Where to place my database

This is a good question.

From a performance perspective I would optimize for reads done by the webserver. Proportionally there are going to be many more queries sent by the web server and if the database is slow, page will load slowly.

From a secuirty perspective connecting to remote databases can be hazardous. However, if you take the proper precautions, such as using an SSL key-pair for authentication. Also make sure that all user accounts on the database can only be used from IP address you trust.

There is another secuirty precaution with database placement. There are a number of attacks that hackers can use when your web server and database are on the same machine. The best example is the into outfile attack described in Hackproofing Mysql. If the database cannot be put on its own machine then a chroot or virtual machine can be used.

Both places?

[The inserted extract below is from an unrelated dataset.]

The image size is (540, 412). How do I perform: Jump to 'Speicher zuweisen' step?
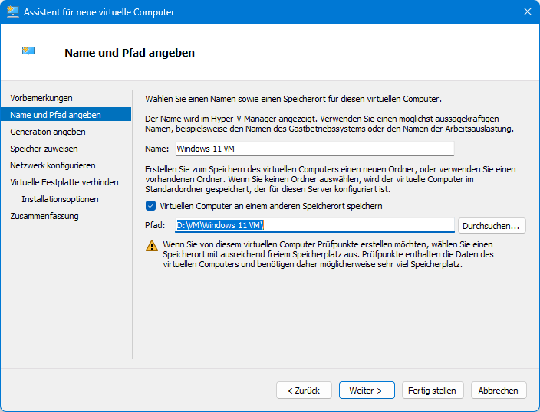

By setting up a unidirectional replication scheme you can guarantee you always have a local copy of the data, but won't hamper the performance of the remote site.

Replication can be managed either by your database, or by your application.

You ask about stability and performance, but as always this is a question of trade offs, so you have to decide which is more important in these terms - the web site or the software.

I assume the web site is (thinking this is why you upload information into the database anyway) and from that point of view putting the database next to you web site (with the hosting company, most of which provide this service).

This would allow your web site to access the data more quickly and will therefore increase the stability of your system (less likelihood of timeouts)

The price you will pay, of course, is with the software, which now has to connect to the database remotely.

Another consideration is data volumes - if, for example, you expect the software to use the database heavily and the web site only sparingly, you might consider changing the approach.

Last - regarding accessing the database remotely - you can of course consider simply connecting to the database 'normally' but I would have probably considered wrapping it in a web service if possible, which would allow you

1. To have more flexibility with the location and implementation of the database
2. Using widely spread protocols such as WS-* you could achieve higher security without the need for infrastructure such as VPN

Again - depending on which part access the database remotely you would choose which side to expose as a service. this is of course potentially less suitable for large uploads of data.